▶ **TASK BRIEF**: Can you render the records from the line holding "Where should I" through the end of the records, inclusive, as a two-column CSV with the columns instruction and click_point? Give one row per record, put each field in double quotes, replace any line breaks with spaces, and leave the pictures out.
— BEGIN ENTRIES —
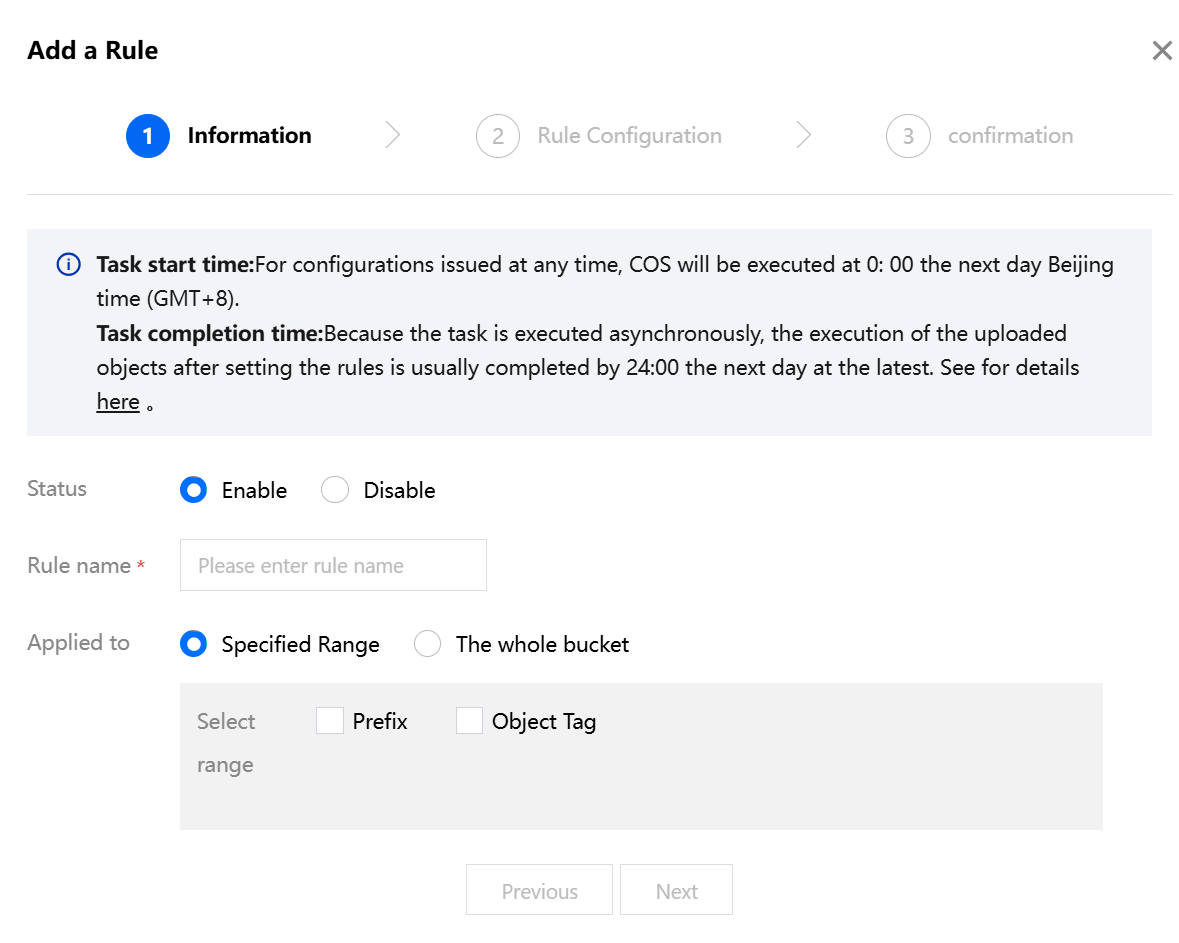Apply the rule to The whole bucket
This screenshot has width=1179, height=943.
tap(428, 644)
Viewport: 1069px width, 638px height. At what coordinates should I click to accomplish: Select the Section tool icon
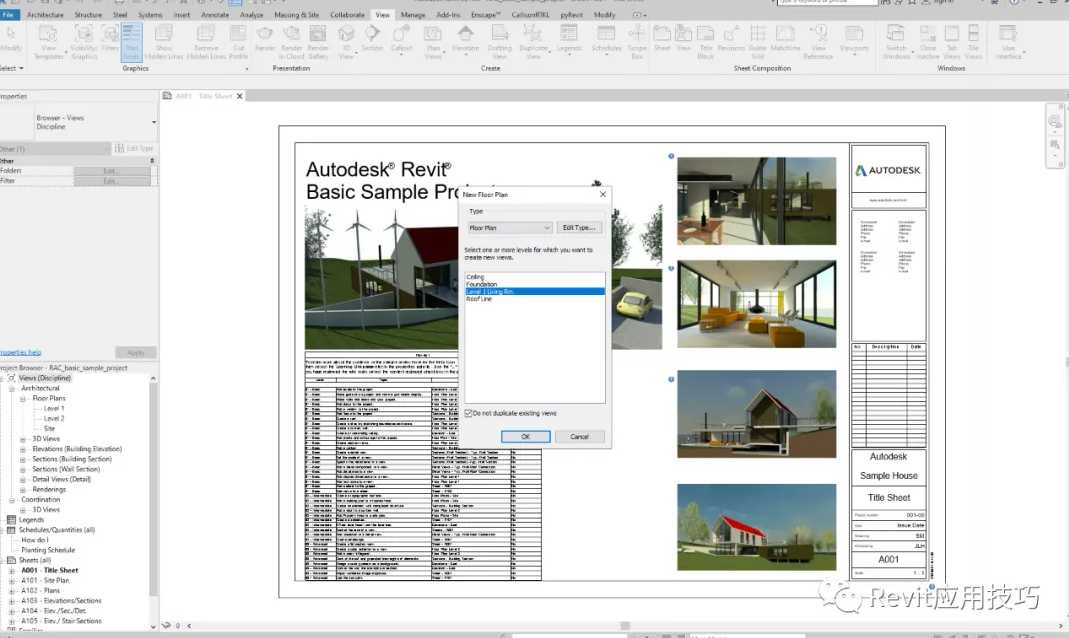[372, 41]
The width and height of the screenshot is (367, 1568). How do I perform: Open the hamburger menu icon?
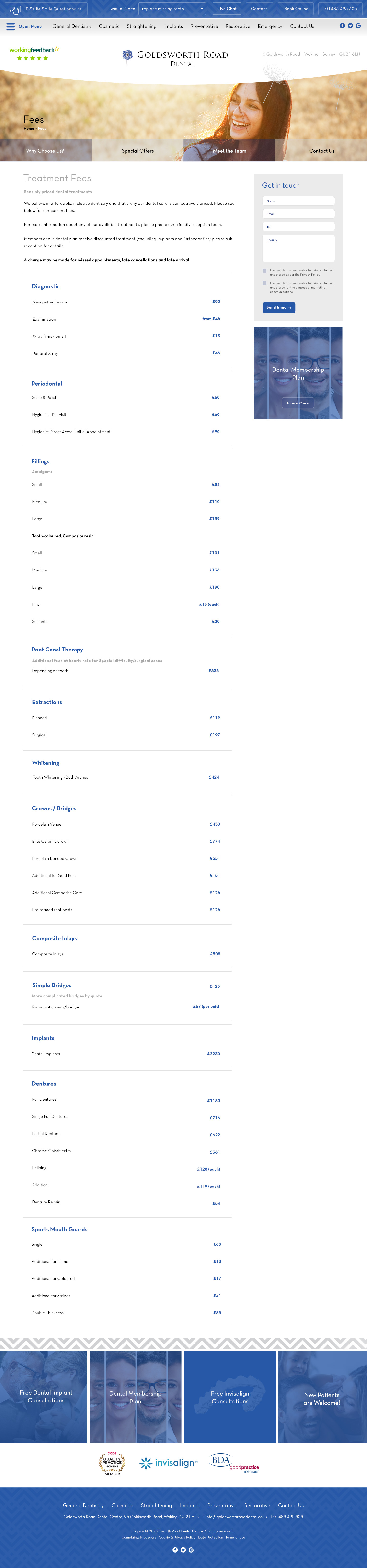[10, 26]
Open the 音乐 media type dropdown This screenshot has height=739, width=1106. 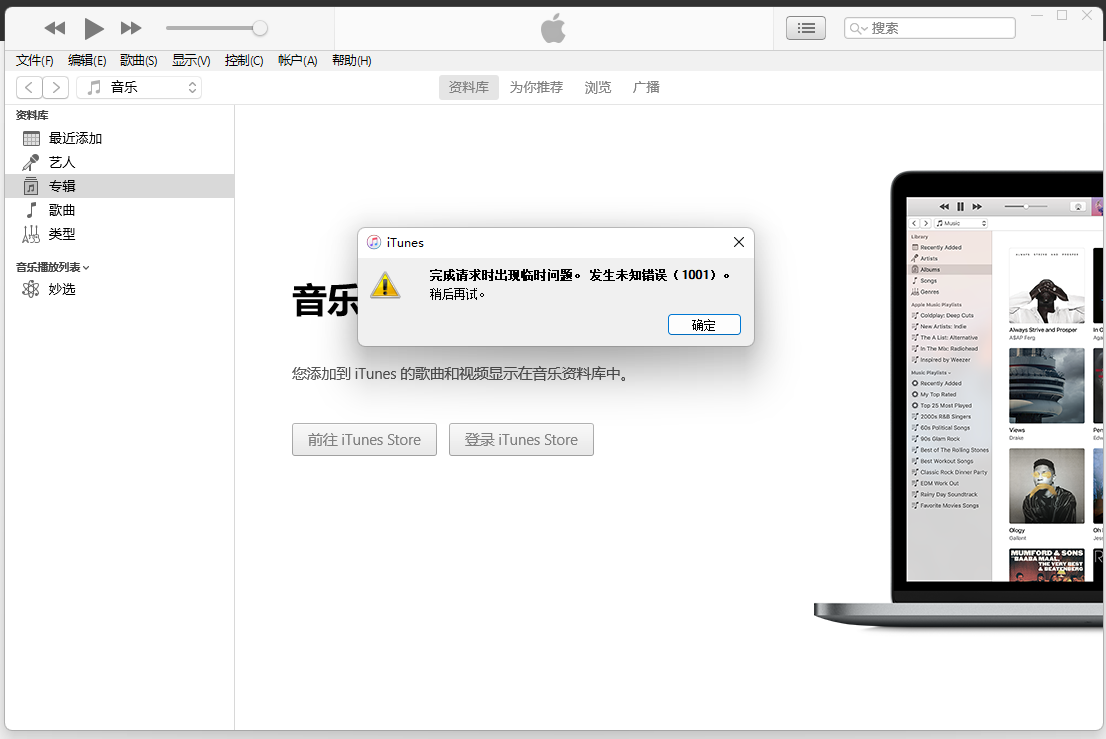pyautogui.click(x=139, y=88)
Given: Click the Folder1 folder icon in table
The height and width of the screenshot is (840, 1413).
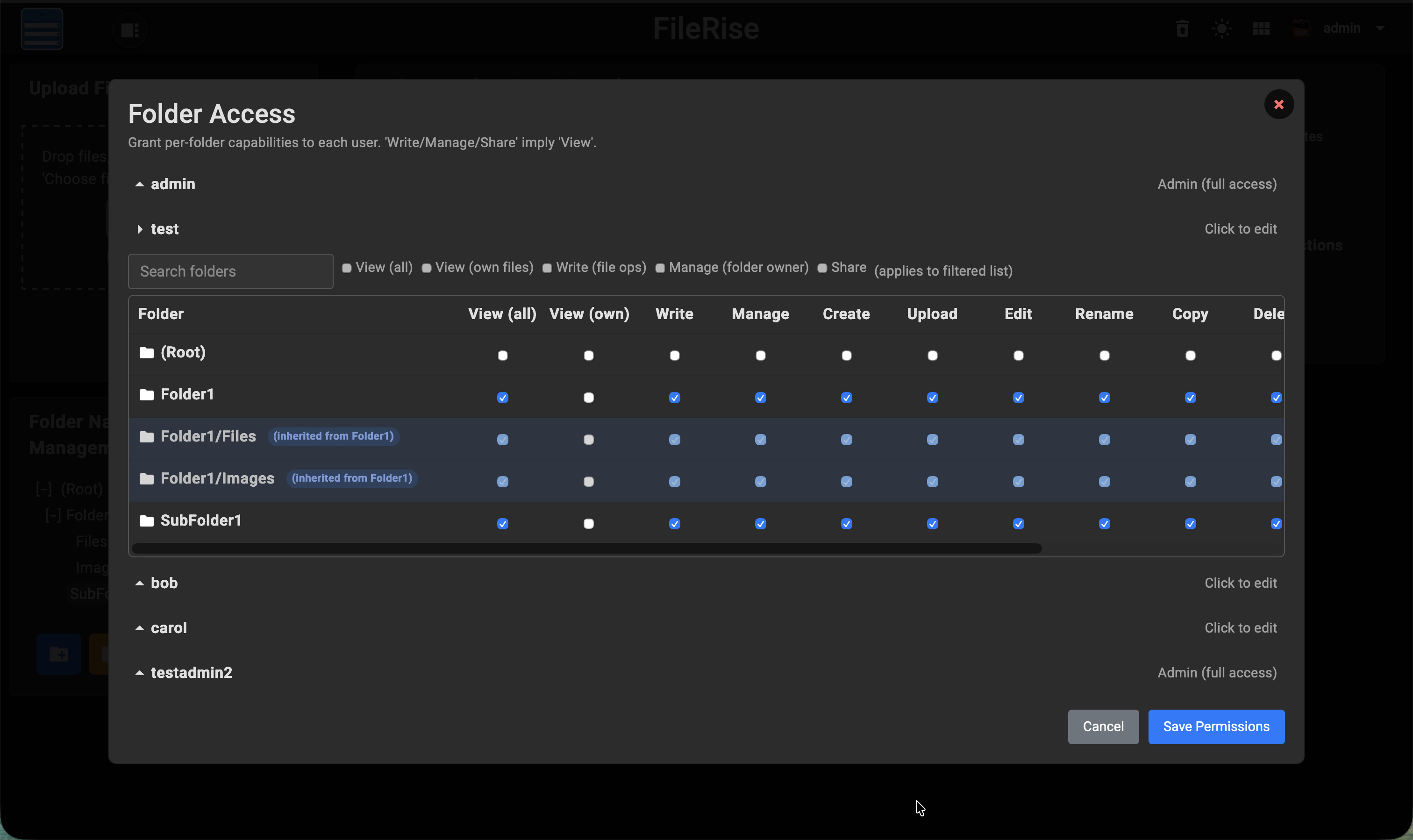Looking at the screenshot, I should 147,394.
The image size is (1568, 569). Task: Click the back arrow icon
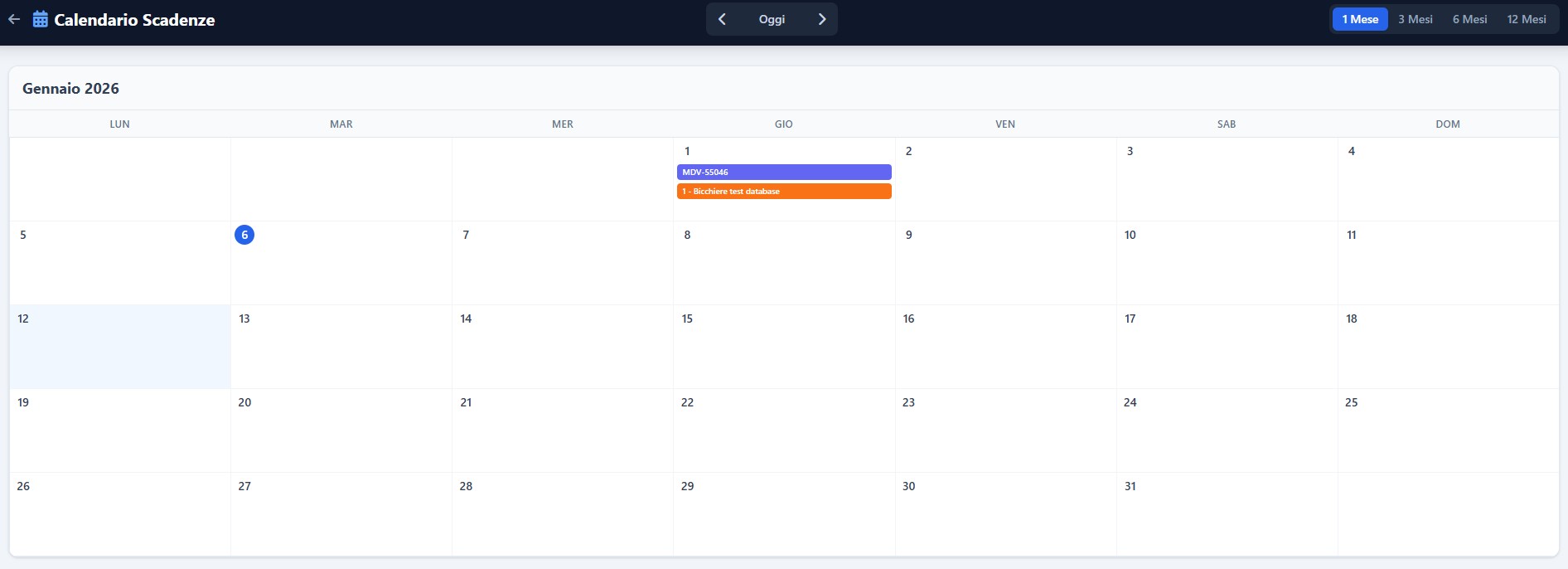click(14, 19)
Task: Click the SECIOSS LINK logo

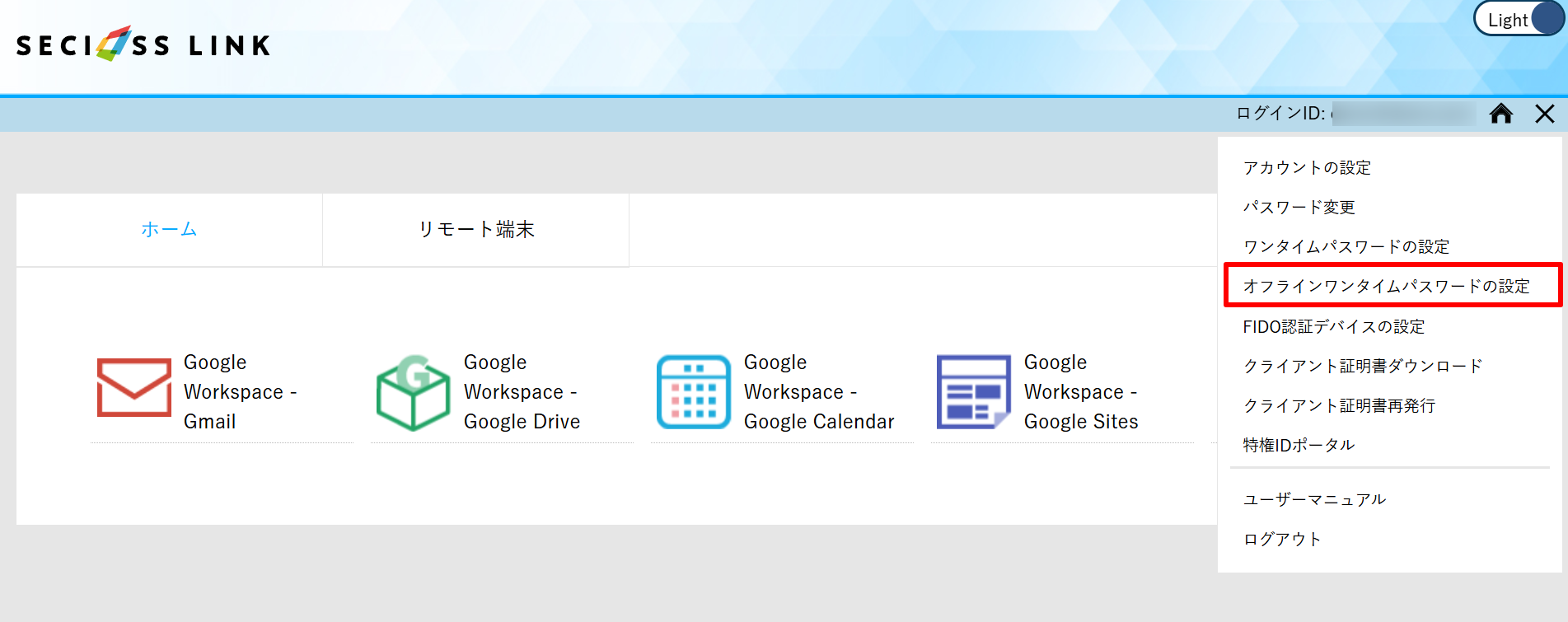Action: point(143,44)
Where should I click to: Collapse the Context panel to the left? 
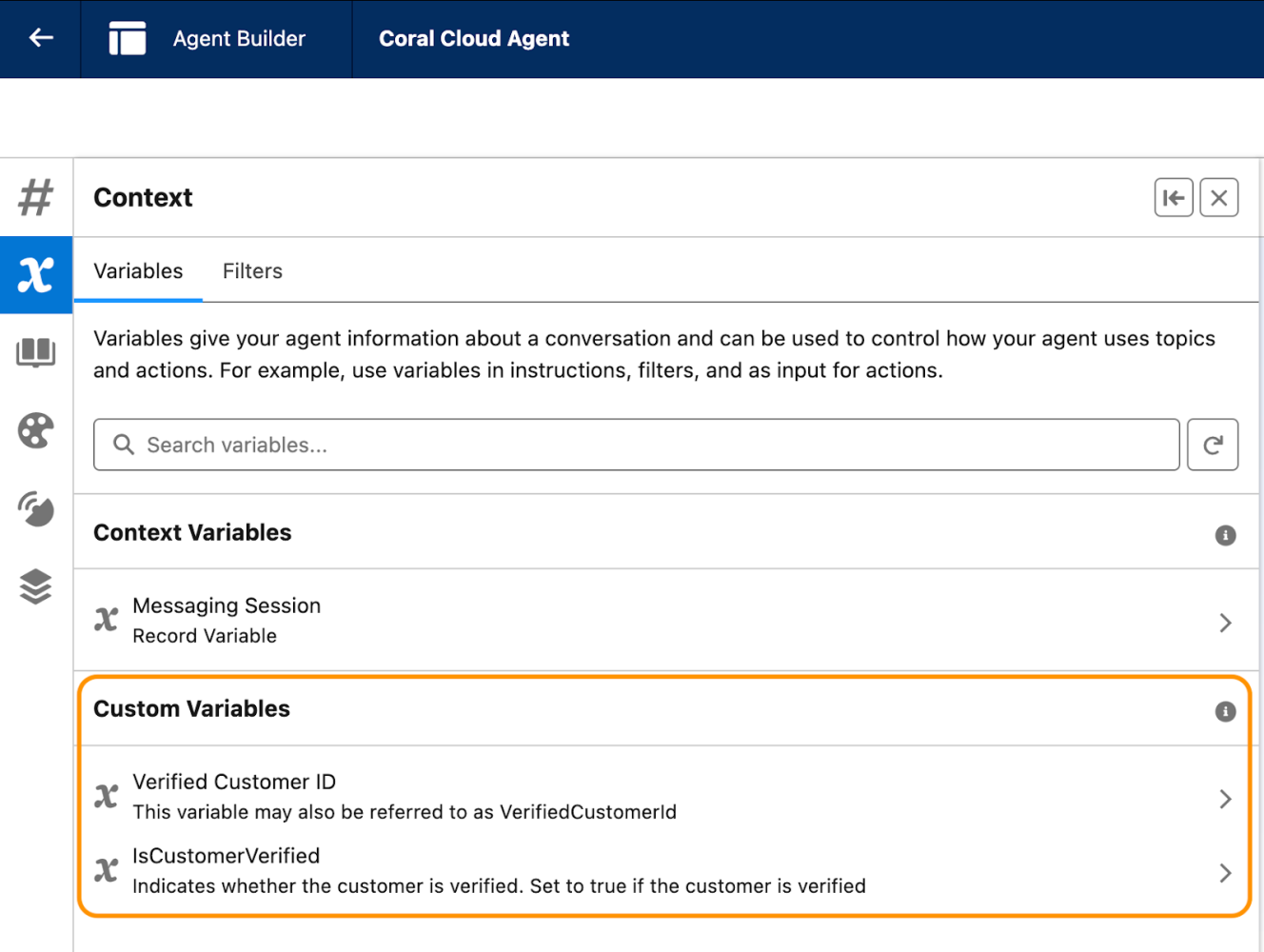1173,198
— END ENTRIES —
▶ **RESULT OF THIS TASK**:
instruction,click_point
"Where should I click to: Collapse the Context panel to the left?","1173,198"